_Records to use:_
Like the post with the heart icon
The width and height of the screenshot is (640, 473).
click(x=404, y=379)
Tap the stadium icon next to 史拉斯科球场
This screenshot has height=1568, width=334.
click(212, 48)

_Requirements:_ Retype every row above without changing a single character in any line.

_Output below:_
Like the post with the heart icon
The width and height of the screenshot is (640, 473).
click(x=404, y=379)
Tap the stadium icon next to 史拉斯科球场
This screenshot has height=1568, width=334.
click(212, 48)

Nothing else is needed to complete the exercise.